Activities during Group Visit to Ingrow Museum of Rail Travel

Carriages on display in the Museum include three Metropolitan Railway carriages - photo upper right; built in 1910, 1919 and 1923: and one carriage built in 1924 for the Southern Railway (photo lower right). All four were still in use during the Second World War, in and around London.

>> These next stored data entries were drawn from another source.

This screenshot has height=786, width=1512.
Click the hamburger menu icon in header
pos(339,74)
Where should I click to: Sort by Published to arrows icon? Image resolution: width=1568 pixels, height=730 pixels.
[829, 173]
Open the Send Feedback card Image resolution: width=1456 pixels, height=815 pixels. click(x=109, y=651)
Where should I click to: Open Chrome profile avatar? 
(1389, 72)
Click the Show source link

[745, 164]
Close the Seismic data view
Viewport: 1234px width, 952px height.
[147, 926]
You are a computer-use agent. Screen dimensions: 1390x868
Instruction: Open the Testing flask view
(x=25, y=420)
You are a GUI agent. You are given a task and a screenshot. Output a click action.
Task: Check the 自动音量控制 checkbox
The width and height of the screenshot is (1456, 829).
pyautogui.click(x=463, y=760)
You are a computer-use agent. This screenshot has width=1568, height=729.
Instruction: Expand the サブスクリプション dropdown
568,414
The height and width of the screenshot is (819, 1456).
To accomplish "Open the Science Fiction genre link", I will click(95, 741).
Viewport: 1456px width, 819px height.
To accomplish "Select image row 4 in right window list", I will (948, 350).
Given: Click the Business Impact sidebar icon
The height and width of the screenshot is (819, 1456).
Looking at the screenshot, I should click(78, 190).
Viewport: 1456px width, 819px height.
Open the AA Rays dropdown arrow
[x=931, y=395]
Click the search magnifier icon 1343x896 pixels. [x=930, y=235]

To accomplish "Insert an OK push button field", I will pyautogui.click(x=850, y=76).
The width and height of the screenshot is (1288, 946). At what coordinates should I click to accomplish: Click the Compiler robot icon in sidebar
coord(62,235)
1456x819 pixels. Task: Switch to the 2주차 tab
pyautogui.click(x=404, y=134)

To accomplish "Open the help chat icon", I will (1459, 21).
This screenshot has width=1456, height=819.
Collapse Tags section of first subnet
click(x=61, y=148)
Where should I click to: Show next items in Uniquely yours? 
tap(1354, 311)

These represent two of the types of carriages in which children would have travelled when they were evacuated from London. The Southern Railway carriage (referred to as the "Chatham" coach - it was designed by the South Eastern & Chatham Railway, which became part of the Southern Railway in 1924) is a corridor carriage, whilst the three Metropolitan carriages have no corridor, just compartments. Some of the carriage prints on display in the advertising panels just below the luggage racks in the Metropolitan carriages are replicas of wartime warnings concerning blackout and air raids. All these carriages have compartments which can be entered.

Ingrow Railway Station is approximately 200 yards from the Museum, at the other end of Ingrow Station Yard. It is a typical small Midland Railway station, with its single platform,the usual station buildings, and has a railway tunnel mouth at the platform end. The oil lamps which provide illumination for the platform in hours of darkness are often on view. Other railway station platform furniture includes platform seats, trolleys and barrows, milk churns and a selection of passenger luggage.

 

Suggested programme for your visit:

Each child on arrival to be wearing a label and carrying a gas mask case (if constructed - see suggestions for pre-visit activities), possibly also a favourite toy and a suitcase (again as suggested within pre-visit activities - suitable suitcases are available on loan from the Museum if requested in advance).

We recommend splitting your group into two smaller groups - one to first visit Ingrow Station and the other the Museum of Rail Travel, changing over at a convenient half way point.

At Ingrow Station we would suggest small-group observation and discussion as follows:
On the platform: the name of the Station and how and why it is displayed: the platform furnishings and their purpose (seats, lamps, milk churns, advertising signs): the tunnel and its purpose.
Within the station building: the waiting room: posters: fireplace (with real coal!): foundation stone: Booking Office window. Entry into the Booking Office itself may be possible but should not be promised.

You may like to print out a Worksheet covering the visit to Ingrow Station - this is a MS Word .doc file.

There is a great deal to be seen at the Museum of Rail Travel, and we would recommend a preliminary visit - free admission is given to teachers or others planning a school (or other) visit. However, for the theme of "Evacuation" we would suggest splitting into groups of not more than ten (including a teacher or other supervising adult) and assigning each group to a separate compartment within one of the Metropolitan Railway carriages. Observation and discussion points could then include: carriage furnishings - carriage prints, the communication cord, luggage racks: available space (if time permits, possibly contrast that provided for First Class and for Third Class passengers): implications of the lack of corridors.

Again, you may like to print out (as a MS Word .doc file) a Worksheet covering this visit to the Museum of Rail Travel.